— EXTRACTED TEXT —
━━━━
The Ottumwa Courier

Local News

November 28, 2012

Tweaking lives for better health

New communications towers to be constructed over winter, ready by spring

KEOSAUQUA — Wapello County has been chasing the health train for years, said Lynelle Diers, but the county is the 94th healthiest county in the state out of 99 counties.

At the Wapello County Board of Supervisors meeting Tuesday morning, Diers, the Wapello County Public Health clinical director, said Joel Spoonheim, Healthways manager of community programs who came to Ottumwa’s October site visit, has explained why communities need to internalize the Blue Zones process and why it’s so important.

The Blue Zones Project is a component of Gov. Terry Branstad’s Healthiest State Initiative to make Iowa the healthiest state in the nation by 2016.

Since the 1990s, Americans have been getting heavier and heavier, Diers said, manifesting itself in increased rates of heart attacks, strokes and diabetes.

“We’re going to start outliving our children. We need to do something,” she said. “It’s not about blaming mom and dad or grandma and grandpa. We need to look at the big picture, at society.”

Diers said Ottumwa needs to work on preventive care instead of waiting until someone becomes ill to try to fix the problem.

“What can we do now to make sure a person does not have a heart attack in 20 years?” she said. “We need to get ahead of this train. We’ve been chasing it for years.”

The Blue Zones project outlines little things people can do to increase their wellness. Diers has emphasized from the beginning that it’s not about forcing people to get a gym membership but about tweaking areas of their lives that will improve their health and wellness.

Diers noted that in the year after the Iowa Legislature passed the Iowa Smokefree Air Act banning smoking from restaurants and bars that serve food, the state saw an 18 percent reduction in hospital admissions, according to the Iowa Department of Public Health.

The Blue Zones process includes changing workplace attitudes as well, she said, which is key because most people spend the majority of their time at work.

“If you’re happy at work, your longevity increases,” she said. “But if you’re miserable, statistics show that it does affect your health.”

Ottumwa’s Blue Zones committees are still meeting and working on a budget, Diers said. If the city is chosen as a demonstration site in January, Healthways will pay for three full-time positions, while Ottumwa will be expected to provide for three other full-time positions as well as office space.

“But if we’re not selected, we would still like to become certified,” Diers said.
━━━━
— PROVIDED RECORDS —
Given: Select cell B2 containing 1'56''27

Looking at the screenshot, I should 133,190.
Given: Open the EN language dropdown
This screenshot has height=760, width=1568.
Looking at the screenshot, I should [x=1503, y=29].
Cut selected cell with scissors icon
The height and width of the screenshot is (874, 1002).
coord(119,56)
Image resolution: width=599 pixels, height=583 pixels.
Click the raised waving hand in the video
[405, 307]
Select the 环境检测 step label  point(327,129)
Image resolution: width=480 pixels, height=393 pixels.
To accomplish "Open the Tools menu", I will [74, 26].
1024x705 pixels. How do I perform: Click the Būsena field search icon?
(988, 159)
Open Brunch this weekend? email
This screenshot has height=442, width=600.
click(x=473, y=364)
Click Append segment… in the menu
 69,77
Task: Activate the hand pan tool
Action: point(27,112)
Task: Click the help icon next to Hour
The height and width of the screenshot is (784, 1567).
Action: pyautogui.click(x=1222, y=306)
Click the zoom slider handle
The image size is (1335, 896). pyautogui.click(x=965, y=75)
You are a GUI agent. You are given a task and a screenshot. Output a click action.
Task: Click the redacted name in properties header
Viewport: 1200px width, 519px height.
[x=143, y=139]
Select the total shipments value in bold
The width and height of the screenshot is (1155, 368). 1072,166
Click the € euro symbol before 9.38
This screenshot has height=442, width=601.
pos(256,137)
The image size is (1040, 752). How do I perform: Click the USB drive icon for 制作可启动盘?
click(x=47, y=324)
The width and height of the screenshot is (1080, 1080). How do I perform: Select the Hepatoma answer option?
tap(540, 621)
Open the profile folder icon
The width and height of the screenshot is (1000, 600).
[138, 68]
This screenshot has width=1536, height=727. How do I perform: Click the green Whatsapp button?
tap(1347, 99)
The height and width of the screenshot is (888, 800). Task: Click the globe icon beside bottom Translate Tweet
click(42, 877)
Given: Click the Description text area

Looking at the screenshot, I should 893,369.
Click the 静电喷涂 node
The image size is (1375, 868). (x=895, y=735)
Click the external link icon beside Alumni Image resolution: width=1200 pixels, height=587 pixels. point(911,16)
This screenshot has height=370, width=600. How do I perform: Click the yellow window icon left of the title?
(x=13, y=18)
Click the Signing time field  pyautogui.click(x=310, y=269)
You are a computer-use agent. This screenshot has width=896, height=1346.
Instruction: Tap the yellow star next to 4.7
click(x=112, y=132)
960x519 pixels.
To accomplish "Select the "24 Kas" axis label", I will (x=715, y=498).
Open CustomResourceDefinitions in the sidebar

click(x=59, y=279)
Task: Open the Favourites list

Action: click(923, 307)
━━━━
— BRIEF —
Pick up the news article about Wapello County's Blue Zones health push after its last paragraph and carry it forward.

— TASK RESPONSE —
Supervisor Greg Kenning was concerned that Blue Zones officials would ask Ottumwa to do things the city wasn’t prepared to do.

“I was surprised by some of the questions we were asked,” Kenning said of Ottumwa’s April site visit. “I got the feeling that they were looking for a group that had already achieved results in this area.”

One of the questions he said city officials were asked was how many fast-food restaurants the city had closed.

“I saw [Ottumwa City Administrator] Joe Helfenberger look aghast,” Kenning said. “We don’t close businesses.”

But since then, Diers said, Blue Zones officials have had to change some of their guidelines and requirements. They would not ask communities to close fast-food restaurants now, she said.

“People still have to have the choice,” Kenning said.

Wapello County Public Health also received a two-year, $88,000 per year Community Transformation Grant from the Iowa Department of Public Health.

The grant’s program director, Joni Elder, has already done two nutritional assessments of local restaurants and vending machine assessments in the county. Wapello County’s vending machine companies now fill the machines with nearly one-third healthy food, Diers said. Elder has also begun walkability and bikeability assessments of the community.

“We’re very fragmented in this community,” Diers said. “We need to start working together. We need to pool our resources because right now we all work in our silos.”

Diers, Helfenberger and Indian Hills’ Rural Health Education Partnership Chairwoman Lori Reeves will travel to Mason City on Friday for the community’s kickoff event. Mason City was one of the first four communities designated as demonstration sites in May.